Wat betreft de keuze om de regels omtrent samenwerking tussen IMG en NCG bij algemene maatregel van bestuur met voorhang te stellen willen wij nog het volgende ter overweging meegeven. Het doorlopen van de procedure voor een dergelijke algemene maatregel van bestuur kan ertoe leiden dat deze regels niet voor de beoogde inwerkingtreding per 1 juli 2021 beschikbaar zijn. Voor bewoners is het belangrijk dat deze regels op de kortst mogelijke termijn van kracht zijn. Vanuit dit oogpunt ligt een ministeriële regeling – eventueel met voorhang – meer voor de hand. Mocht blijken dat deze regels niet goed aansluiten op de samenwerking tussen IMG en NCG in de praktijk, dan biedt een dergelijke regeling ook met het oog op de toekomst meer flexibiliteit om deze regels snel aan te passen.
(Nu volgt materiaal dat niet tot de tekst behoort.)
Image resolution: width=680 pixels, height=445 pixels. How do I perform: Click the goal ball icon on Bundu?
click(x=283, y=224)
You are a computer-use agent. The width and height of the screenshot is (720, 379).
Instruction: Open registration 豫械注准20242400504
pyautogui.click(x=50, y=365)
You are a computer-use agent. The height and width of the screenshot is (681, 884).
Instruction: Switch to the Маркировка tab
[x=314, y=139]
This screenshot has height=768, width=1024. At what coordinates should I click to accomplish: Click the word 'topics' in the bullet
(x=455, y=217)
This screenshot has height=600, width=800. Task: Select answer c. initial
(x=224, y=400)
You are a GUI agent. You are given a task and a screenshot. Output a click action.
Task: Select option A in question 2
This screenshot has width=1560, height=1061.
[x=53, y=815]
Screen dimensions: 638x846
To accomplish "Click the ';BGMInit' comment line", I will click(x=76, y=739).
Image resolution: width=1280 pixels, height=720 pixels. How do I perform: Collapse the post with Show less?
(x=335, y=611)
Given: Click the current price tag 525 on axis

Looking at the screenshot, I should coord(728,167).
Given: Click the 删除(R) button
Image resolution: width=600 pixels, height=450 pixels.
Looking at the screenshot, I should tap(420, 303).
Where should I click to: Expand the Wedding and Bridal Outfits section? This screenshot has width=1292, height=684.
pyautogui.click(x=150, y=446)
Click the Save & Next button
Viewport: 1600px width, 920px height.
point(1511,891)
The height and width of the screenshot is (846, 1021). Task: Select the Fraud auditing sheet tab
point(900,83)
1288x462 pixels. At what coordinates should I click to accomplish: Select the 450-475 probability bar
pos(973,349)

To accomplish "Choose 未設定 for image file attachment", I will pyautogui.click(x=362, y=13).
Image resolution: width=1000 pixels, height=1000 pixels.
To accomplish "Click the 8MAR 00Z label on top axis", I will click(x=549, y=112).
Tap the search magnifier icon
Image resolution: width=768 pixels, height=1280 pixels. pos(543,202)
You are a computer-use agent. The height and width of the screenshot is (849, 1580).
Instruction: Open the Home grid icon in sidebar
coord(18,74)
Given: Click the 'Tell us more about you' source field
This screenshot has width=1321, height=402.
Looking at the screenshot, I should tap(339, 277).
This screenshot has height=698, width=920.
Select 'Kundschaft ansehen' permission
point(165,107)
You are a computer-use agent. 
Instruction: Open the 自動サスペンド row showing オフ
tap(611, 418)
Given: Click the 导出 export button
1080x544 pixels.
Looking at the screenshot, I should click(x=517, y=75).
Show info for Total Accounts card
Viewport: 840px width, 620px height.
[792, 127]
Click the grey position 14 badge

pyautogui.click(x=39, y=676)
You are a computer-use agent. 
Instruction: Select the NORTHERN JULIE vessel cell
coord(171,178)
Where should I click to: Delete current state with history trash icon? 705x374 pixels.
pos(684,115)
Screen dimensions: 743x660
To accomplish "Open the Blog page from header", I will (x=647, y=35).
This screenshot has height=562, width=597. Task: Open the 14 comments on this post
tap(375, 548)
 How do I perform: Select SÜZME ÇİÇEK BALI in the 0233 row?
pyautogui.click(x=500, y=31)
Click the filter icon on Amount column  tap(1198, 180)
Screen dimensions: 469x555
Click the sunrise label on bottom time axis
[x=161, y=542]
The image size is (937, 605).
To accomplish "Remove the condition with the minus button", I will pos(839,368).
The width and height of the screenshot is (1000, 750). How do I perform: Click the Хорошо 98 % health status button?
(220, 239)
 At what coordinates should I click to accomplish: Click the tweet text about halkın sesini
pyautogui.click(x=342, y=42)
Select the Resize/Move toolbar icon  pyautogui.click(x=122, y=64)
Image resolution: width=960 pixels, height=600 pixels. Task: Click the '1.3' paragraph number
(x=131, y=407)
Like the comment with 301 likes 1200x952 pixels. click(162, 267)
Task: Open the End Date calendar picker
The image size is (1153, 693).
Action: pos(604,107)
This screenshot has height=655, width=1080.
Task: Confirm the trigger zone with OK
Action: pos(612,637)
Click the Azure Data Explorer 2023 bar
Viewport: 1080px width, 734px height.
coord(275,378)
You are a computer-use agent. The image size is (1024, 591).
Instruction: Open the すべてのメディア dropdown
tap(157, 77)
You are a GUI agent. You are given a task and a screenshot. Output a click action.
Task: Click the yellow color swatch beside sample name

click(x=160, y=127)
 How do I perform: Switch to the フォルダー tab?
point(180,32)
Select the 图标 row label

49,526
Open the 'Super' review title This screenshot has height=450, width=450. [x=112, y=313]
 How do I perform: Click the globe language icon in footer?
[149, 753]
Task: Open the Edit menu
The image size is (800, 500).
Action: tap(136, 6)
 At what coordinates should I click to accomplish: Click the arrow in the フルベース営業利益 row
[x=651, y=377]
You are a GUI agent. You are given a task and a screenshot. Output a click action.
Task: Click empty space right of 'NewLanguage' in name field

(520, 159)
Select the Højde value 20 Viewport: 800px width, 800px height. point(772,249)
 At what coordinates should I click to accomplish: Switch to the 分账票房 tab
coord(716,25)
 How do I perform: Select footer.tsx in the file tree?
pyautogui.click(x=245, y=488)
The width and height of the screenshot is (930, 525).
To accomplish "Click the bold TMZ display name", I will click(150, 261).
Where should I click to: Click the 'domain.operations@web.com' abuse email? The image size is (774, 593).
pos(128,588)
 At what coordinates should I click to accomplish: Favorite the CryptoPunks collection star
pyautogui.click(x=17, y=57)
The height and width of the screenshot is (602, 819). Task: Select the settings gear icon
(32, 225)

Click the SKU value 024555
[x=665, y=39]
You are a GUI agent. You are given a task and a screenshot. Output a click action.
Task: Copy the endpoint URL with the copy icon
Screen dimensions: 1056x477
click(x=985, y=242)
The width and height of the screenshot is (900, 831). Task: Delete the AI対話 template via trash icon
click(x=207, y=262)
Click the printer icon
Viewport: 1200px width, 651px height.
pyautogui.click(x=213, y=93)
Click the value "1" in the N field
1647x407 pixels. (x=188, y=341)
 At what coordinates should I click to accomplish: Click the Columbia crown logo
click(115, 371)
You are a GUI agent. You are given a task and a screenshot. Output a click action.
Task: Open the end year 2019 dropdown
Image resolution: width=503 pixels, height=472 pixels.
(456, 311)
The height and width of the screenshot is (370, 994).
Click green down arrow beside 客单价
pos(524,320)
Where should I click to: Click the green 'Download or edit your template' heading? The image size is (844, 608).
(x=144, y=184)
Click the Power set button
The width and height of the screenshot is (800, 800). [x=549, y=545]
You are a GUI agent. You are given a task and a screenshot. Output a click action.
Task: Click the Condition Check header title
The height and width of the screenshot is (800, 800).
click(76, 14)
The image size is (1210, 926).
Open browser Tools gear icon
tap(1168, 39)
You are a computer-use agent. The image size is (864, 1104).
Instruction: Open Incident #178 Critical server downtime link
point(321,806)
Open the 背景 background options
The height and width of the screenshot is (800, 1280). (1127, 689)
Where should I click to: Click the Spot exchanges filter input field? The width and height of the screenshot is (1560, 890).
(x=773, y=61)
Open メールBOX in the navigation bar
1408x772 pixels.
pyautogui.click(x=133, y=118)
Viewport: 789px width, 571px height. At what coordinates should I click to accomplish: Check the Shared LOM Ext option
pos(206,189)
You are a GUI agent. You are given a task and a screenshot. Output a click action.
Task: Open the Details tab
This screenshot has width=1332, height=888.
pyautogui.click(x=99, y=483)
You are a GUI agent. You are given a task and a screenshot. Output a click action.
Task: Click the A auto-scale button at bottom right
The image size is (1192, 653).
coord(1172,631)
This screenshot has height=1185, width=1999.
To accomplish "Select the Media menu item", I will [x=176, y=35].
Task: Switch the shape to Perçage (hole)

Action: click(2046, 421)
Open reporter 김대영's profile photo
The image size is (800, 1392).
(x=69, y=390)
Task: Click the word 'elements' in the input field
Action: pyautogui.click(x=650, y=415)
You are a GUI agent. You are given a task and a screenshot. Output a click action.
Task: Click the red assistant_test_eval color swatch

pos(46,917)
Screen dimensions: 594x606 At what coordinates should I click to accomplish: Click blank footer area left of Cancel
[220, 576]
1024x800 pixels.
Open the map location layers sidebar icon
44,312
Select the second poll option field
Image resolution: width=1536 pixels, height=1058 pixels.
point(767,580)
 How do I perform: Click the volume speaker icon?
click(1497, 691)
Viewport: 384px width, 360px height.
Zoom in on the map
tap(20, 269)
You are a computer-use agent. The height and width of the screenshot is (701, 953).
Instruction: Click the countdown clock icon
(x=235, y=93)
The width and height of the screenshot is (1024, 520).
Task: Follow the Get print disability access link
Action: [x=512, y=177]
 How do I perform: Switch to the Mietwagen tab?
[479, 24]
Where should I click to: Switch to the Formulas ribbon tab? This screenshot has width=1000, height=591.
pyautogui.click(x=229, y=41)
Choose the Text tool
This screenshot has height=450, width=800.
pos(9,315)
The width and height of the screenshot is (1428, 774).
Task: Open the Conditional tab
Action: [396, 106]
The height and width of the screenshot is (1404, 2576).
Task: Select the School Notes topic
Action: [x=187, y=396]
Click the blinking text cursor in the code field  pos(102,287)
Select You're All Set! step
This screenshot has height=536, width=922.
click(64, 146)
We laten het amendement oordeel Kamer.

Amendement met Kamerstuk 35 603, nr. 33: doorzettingsmacht en beleidsvrijheid NCG

De Kamerleden Agnes Mulder, Aukje de Vries, Sienot en Dik-Faber regelen ten eerste met dit amendement dat het uitsluiten van de bevoegdheid van het IMG om maatregelen te treffen of vergoedingen uit te keren, voor zover het de versterking van gebouwen betreft waarop hoofdstuk 5 van toepassing is, vervalt. Ten tweede regelt het amendement dat de Minister van BZK het aanspreekpunt is voor eigenaren van gebouwen die versterking behoeven en die de versterking van de gebouwen op grond van hoofdstuk 5 coördineert. Verder regelt het amendement dat de Minister van BZK alle beslissingen neemt die redelijkerwijs nodig zijn voor de versterking van gebouwen, en dat hij deze afstemt met het IMG als er samenhang is met de afwikkeling van schade. Ook wordt geregeld dat de eigenaar zelf de keuze heeft om de versterking en afwikkeling van schade in samenhang te laten plaatsvinden, evenals de keuze om de coördinatie te laten plaatsvinden door de Minister of het IMG. Ten vierde regelt het amendement dat de Minister van BZK bepaalt in hoeverre de kosten voor alternatieve maatregelen of aanvullende werkzaamheden voor rekening van de eigenaar komen.

Wij delen de mening van de indieners van dit amendement dat IMG en NCG oplossingsgericht moeten kunnen werken. Hier mag wet- en regelgeving niet aan in weg staan.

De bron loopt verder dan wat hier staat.